Bu ayetlerde ayrıca ödüllendirmenin ve cezalandırmanın sadece Allah’ın bilgisine göre yapılmayıp herkesin bilgisi dâhilinde yapılacağı açıklanmaktadır. Yani kimin nasıl bir insan olduğu; kişilerin iman ve amel durumları hem kendilerince hem de çevrelerindeki insanlarca da bilinecektir. Kısacası herkes birbirinin nasıl birisi olduğunu bilecektir. Rabbimiz, şaşmaz adaletini ve lütfunu bu şartlar altında tecelli ettirecektir.
Konumuz olan Ankebut/3’te verilen bu mesajlar Muhammed suresinde de verilmiştir.
Kesinlikle Biz, içinizden cihad edenleri ve sabredenleri bilinceye kadar sizi belalandıracağız.
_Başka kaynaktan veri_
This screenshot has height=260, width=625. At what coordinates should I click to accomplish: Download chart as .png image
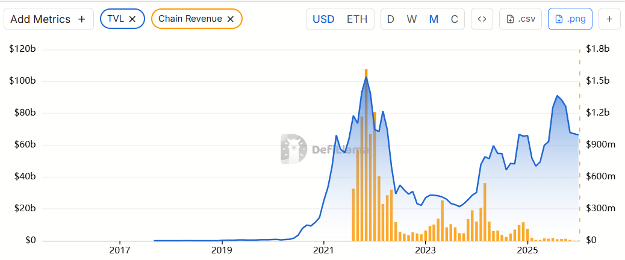point(570,19)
Haberlerinizi de belalandıracağız. (Muhammed/31)
İMAN AMEL İLİŞKİSİ
Konumuz olan ayetlerden anlaşıldığına göre, insanlar kesinlikle “inandık” demekle kurtulamayacaklardır. Çünkü iman aynı zamanda inandığını yaşamaktır da... Yaşanmayan kuru bir imanın ne anlamı ne de önemi vardır. İslâm’dan başka din arayan kimselerden bu dinlerin kabul edilmeyeceğini hatırlatan Rabbimiz, “Biz iman ettik” diyen bedevîlerin Dipnot: (Hucurat/14) imanlarını bile onların yüzlerine çarpmakta ve “Hayır, siz henüz iman etmediniz, iman henüz kalplerinize yerleşmedi” buyurmaktadır. Zira eğer gerçekten iman etmiş olsalardı, Allah yolunda canlarıyla, mallarıyla mücadele ederlerdi. Rabbimiz o bedevilere “eslemna [teslim olduk, Müslüman olduk]” demeleri gerektiğini öğütlemektedir. Bu öğüt zımnen şu anlama gelmektedir: “Kimlik belgenize Müslüman yazdırmanızda bir sakınca yoktur. Kimliğinizi belirtmek bakımından Mecusî, Hıristiyan, Yahudi, Zerdüşt veya benzer bir dinden olmayıp Medine’deki Müslüman toplumdan olduğunuzu söylüyorsunuz ki, bu doğrudur. Ama size gerçek anlamda mümin denemez.” Gerçek müminlerden olmanın yolu, dinin gerekli gördüğü eylem ve davranışları da yerine getirmekten geçmektedir.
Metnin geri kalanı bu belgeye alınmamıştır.